_Instructions for the task:_ Return all entries precisely as they stand, without the images.
□ □ □
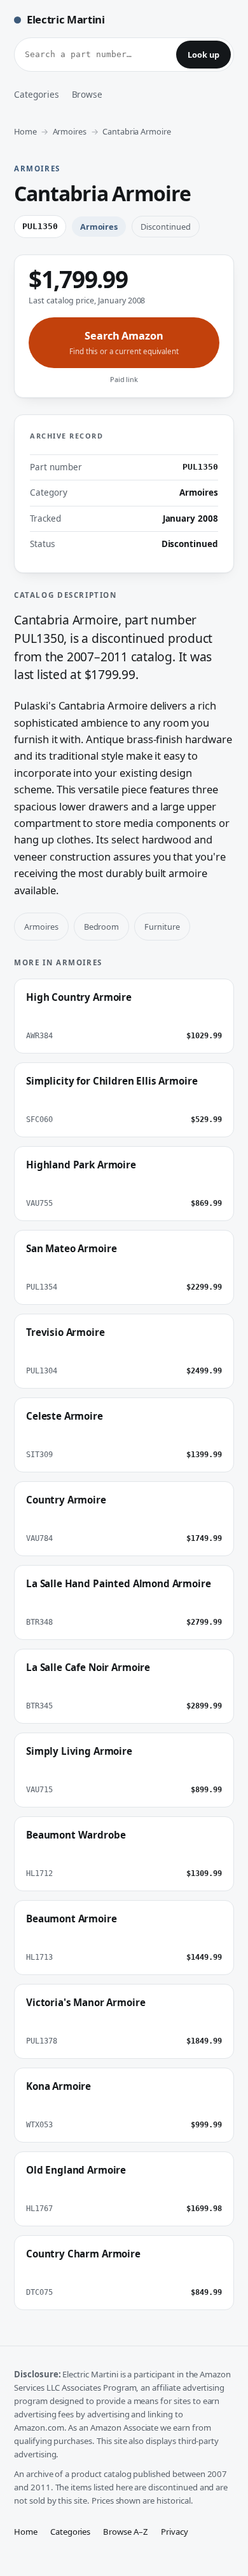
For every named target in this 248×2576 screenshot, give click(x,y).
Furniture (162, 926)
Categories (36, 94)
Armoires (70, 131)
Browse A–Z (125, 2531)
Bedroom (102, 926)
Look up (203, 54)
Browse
□ □ □
_Solution to this task:_
For every named target in this 248×2576 screenshot, give click(x,y).
Furniture (162, 926)
Categories (36, 94)
Armoires (70, 131)
Browse A–Z (125, 2531)
Bedroom (102, 926)
Look up (203, 54)
Browse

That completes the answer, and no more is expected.